I was talking to a friend yesterday and she asked who says you actually have to read all the books cover to cover? I answered. I do. And she asked why. Because, I said, I want to. But the truth is I never will, not in this season as they call it, I just don’t have the time. I like to think that there is an alternate reality happening simultaneously where the books that I’ve brought home are being read by me in a quiet house. Our yappy dog is not in that universe and the cat likes to snuggle instead of attack my legs. Also, the second truth which is harder to swallow is that my brain would be very bored with one book that I must finish, sitting on the bedside table downstairs. It mostly likes having a hundred books to choose from at any time in all places throughout the house…well, maybe not a hundred. Maybe five.
But there’s also the darn annoying truth of my days. How the hours are divvied up. There’s the truth of how it feels to create pressure from wanting something that just doesn’t quite fit into the whole picture, but pretending it does and having it take up space in my house. My actual house and the house of my head. All the babies; the book ones and the human ones - yelling Mom! Mom! Mom! In various octaves… every four seconds….all. day. long.
The joy of desire and delight is free. Reaching out and grabbing for the things we love feels good. But all that reaching can, before you know it, make things crowded, and then there’s the currency of our time. It can start to, as my friend Beth says, feel squeezy.
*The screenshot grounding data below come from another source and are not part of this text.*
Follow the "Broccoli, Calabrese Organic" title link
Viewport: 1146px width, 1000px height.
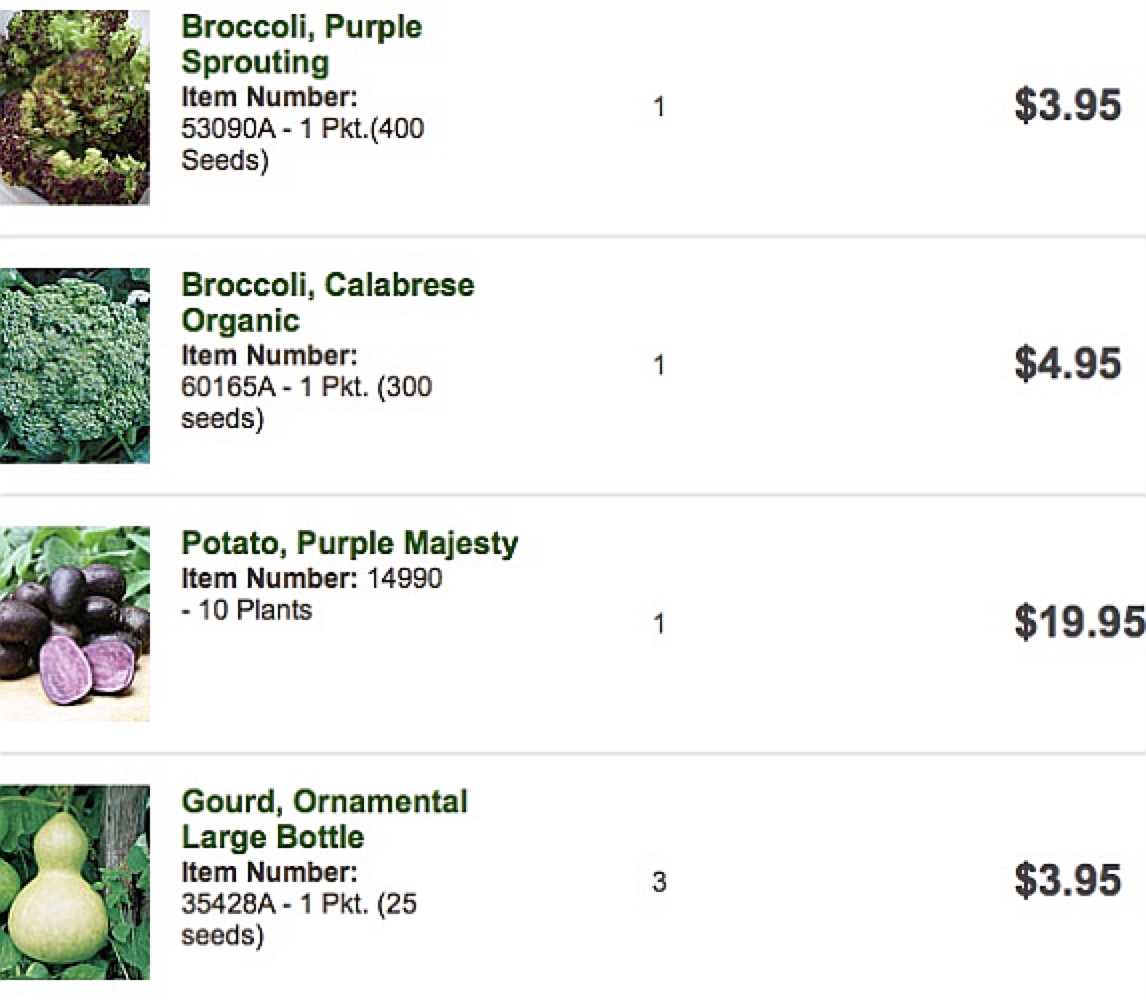[327, 302]
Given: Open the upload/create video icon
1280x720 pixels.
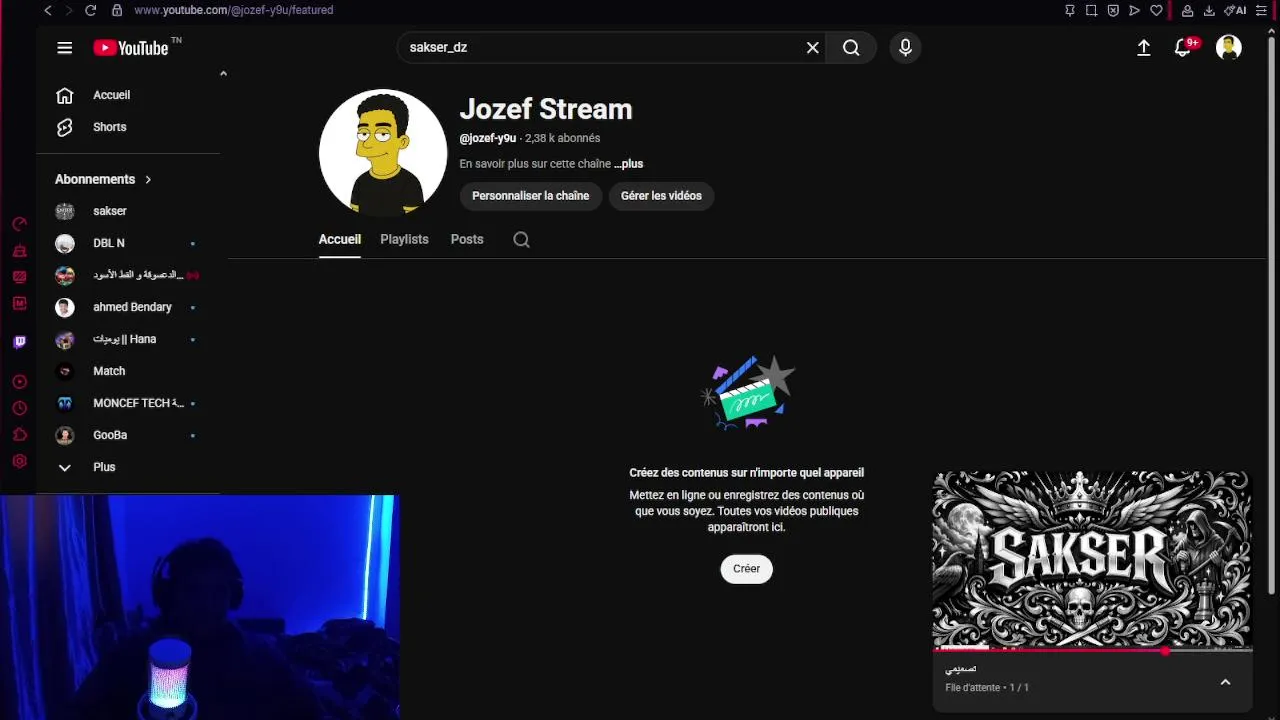Looking at the screenshot, I should [x=1144, y=48].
Maybe I won’t bring home so many next month - maybe I’ll leave some space on the shelf. I’d like to actually read Bittersweet. And that might happen if there weren’t so many other books calling from the corners.
Then again, Chris doesn’t have a library card yet…that’s 50 extra books we could bring home and look at. After all, nobody but me is saying I have to read them cover to cover, I could peruse. Perusing is probably healthier; not so intense which ties into addiction and stuff. Besides, I do have some room left in the kitchen…also, the car. I could make room. Did you hear about Green Frog - Stories by Gina Chung? I’m number 7 on the hold list….maybe it’ll come next month on a cute little library truck right into my arms.
I feel ya! I stack of new books is so thrilling, yet so hard to get to. I have several I’m excited to start but I can’t because I have to finish the one I’m on because it’s stupidly popular and like 107 are waiting for it. But I don’t even like it! But I have to finish it in case it’s actually good.
I loved reading this, brought back memories, you always checked out as many books as possible, all thrue your childhood!